Triftazin is one of the brightest representatives of the class of antipsychotics. It effectively eliminates mental disorders accompanied by hallucinations and delusions, and also has a pronounced antiemetic effect. In minimal doses, this remedy has a stimulating effect on the nervous system, effectively coping with low mood and depression.
But it has a serious drawback - it is the ability to provoke a Parkinson-like state, manifested by trembling of the hands, facial muscles and a shuffling gait.
Situations limiting the use of Triftazine
However, Triftazin has a number of contraindications. They must be known to the patient to whom this drug is prescribed. If he has any of the following conditions, then he must inform the doctor about this (so that he can select another, more suitable antipsychotic):
- Traumatic brain injury
- Liver pathology, because most of Triftazin is metabolized in it
- Kidney pathology (products of drug metabolism are excreted in the urine)
- Exacerbation of peptic ulcer
- High blood pressure values
- Increased risk of thrombosis (prosthetic heart valves, varicose veins, increased blood clotting)
- Glaucoma in which the anterior chamber angle is closed
- Prostatic adenoma
- Hypothyroidism (reduced production of thyroid hormones).
Pregnant and breastfeeding women should also not take the drug due to the negative effects on the child.
Professional help! Don’t delay contacting the clinic!
Triftazin 5 mg 50 pcs. film-coated tablets
pharmachologic effect
Antipsychotic (neuroleptic).
Composition and release form Triftazin 5 mg 50 pcs. film-coated tablets
Tablets - 1 tablet:
- Active substance: Trifluoperazine dihydrochloride (triftazine hydrochloride) in terms of triftazine base - 0.0050 g / 0.0100 g;
- Excipients: sucrose (sugar) - 0.115088 g / 0.257976 g, potato starch - 0.035000 g / 0.070000 g, colloidal silicon dioxide (aerosil) - 0.002748 g / 0.005496 g, calcium stearate - 0.001000 g / 0.002000 g, gelatin - 0.000065 g / 0.000130 g, povidone (low molecular weight medical polyvinylpyrrolidone 12600 ± 2700) - 0.002666 g / 0.005332 g, magnesium hydroxycarbonate (magnesium carbonate main) - 0.017102 g / 0.034204 g, titanium dioxide (titanium dioxide pigment) - 0.000350 g / 0.000700 g, talc - 0.000499 g / 0.000998 g, indigo carmine - 0.000308 g / 0.000616 g, beeswax - 0.000174 g/0.000348 g.
10 coated tablets in a blister pack made of polyvinyl chloride film and printed varnished aluminum foil.
50 or 100 film-coated tablets in a glass jar, sealed with a plastic lid or in a polymer jar.
Each jar or 5 blister packs along with instructions for use are placed in a cardboard pack.
Description of the dosage form
Blue-coated tablets with marbling, biconvex, round, with a smooth surface. The cross-section of the tablets is white with a creamy tint.
Directions for use and doses
Take orally after meals. Doses are selected individually according to the severity of the condition.
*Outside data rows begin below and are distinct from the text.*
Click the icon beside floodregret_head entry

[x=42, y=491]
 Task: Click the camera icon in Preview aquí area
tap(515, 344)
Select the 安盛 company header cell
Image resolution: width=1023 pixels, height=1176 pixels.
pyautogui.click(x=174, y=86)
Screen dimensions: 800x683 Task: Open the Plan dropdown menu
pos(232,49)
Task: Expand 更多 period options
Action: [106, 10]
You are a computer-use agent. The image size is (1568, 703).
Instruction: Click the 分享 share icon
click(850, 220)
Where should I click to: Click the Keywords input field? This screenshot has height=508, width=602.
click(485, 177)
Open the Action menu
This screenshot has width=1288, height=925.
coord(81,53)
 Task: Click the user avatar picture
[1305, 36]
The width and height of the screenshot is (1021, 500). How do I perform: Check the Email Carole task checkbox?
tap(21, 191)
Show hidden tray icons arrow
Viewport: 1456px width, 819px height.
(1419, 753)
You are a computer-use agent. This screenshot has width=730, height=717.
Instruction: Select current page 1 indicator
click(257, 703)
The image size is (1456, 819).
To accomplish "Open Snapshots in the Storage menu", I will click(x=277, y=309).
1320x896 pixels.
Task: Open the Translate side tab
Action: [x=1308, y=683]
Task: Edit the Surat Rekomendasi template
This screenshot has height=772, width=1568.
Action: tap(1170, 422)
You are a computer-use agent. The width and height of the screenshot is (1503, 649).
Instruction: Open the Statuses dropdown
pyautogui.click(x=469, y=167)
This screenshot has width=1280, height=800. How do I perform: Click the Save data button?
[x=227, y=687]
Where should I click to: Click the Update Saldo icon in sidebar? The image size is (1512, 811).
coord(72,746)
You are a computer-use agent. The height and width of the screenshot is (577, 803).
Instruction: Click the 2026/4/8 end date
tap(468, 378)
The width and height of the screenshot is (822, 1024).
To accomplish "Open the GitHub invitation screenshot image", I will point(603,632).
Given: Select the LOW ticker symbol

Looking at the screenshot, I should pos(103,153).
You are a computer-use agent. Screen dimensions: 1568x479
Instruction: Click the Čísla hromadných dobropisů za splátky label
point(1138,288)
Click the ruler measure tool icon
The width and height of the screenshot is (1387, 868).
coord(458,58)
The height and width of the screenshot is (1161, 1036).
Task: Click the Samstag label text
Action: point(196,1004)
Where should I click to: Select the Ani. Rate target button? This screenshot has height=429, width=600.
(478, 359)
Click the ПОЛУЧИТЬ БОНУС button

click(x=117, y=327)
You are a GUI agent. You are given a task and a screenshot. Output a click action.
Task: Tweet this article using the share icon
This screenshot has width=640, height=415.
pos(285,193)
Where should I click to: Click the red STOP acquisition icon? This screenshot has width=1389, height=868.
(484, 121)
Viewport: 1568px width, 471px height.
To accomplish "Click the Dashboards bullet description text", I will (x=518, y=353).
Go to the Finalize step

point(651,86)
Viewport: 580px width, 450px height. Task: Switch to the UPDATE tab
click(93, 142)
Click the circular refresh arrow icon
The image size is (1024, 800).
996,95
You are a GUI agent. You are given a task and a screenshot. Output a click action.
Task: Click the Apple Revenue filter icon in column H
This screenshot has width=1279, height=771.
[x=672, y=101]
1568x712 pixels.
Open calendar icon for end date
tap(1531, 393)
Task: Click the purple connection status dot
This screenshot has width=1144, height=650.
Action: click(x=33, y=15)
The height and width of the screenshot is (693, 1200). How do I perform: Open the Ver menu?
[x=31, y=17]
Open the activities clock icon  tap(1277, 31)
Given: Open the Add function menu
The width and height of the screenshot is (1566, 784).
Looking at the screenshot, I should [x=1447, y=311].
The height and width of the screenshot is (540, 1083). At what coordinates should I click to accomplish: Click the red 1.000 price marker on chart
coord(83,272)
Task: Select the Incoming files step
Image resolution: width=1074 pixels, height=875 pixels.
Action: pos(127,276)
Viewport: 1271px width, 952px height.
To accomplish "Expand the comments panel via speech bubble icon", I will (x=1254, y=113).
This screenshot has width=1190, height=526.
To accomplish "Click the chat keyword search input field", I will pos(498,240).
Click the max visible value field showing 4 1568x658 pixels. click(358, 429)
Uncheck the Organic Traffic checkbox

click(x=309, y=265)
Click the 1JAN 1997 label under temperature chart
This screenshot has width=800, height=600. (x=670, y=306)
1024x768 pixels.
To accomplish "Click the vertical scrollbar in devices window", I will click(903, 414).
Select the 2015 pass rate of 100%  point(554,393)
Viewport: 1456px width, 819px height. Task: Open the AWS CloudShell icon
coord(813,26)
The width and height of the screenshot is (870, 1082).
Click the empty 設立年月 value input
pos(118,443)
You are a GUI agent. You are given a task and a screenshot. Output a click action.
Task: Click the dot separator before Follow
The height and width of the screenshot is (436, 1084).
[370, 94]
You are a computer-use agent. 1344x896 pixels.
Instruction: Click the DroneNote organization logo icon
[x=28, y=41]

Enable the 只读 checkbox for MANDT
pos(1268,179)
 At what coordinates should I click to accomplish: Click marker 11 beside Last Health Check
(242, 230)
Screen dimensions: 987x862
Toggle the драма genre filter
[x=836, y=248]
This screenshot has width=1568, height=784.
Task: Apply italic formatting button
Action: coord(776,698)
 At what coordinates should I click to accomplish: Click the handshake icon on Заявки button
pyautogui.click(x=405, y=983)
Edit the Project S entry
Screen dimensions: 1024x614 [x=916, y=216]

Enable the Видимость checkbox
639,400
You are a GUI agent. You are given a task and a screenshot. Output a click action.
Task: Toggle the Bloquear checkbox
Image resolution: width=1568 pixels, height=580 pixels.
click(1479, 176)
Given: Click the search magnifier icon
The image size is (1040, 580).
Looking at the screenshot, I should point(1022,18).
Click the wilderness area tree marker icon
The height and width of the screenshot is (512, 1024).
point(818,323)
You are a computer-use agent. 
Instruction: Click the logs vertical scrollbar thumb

When the maximum therapeutic effect is achieved, the dose is gradually reduced to a maintenance dose.
For psychotic diseases, 5 mg is usually prescribed 2 times a day, then over 2-3 weeks the dose is gradually increased to 15-20 mg per day, divided into 2-3 doses. To obtain the desired therapeutic effect and improve the patient's condition, it usually takes 2-3 weeks. The maximum daily dose is 40 mg.
At the first stage of dose selection in elderly, depleted, weakened patients and children, it is advisable to use dosage forms with a lower dosage of trifluoperazine. Elderly, as well as depleted and weakened patients require a lower initial dose, which, if necessary, is gradually increased, taking into account tolerability.
Pharmacodynamics
Antipsychotic drug (neuroleptic), piperazine derivative of phenothiazine. It also has a sedative, anti-hiccup, cataleptic, hypotensive, hypothermic and weak m-anticholinergic effect.
The antipsychotic effect is due to the blockade of D2-dopamine receptors of the mesolimbic and mesocortical systems, has a blocking effect on alpha-adrenergic receptors and suppresses the release of hormones of the hypothalamus and pituitary gland (with blockade of dopamine receptors, the release of prolactin by the pituitary gland increases). Blockade of vascular alpha-adrenergic receptors determines its hypotensive effect. Antiemetic effect - blockade of peripheral and central (chemoreceptor trigger zone of the cerebellar vomiting center) D2-dopamine receptors, as well as blockade of the endings of the vagus nerve in the gastrointestinal tract.
The sedative effect is due to the blockade of adrenergic receptors in the reticular formation of the brain stem.
Hypothermic effect - blockade of dopamine receptors in the hypothalamus.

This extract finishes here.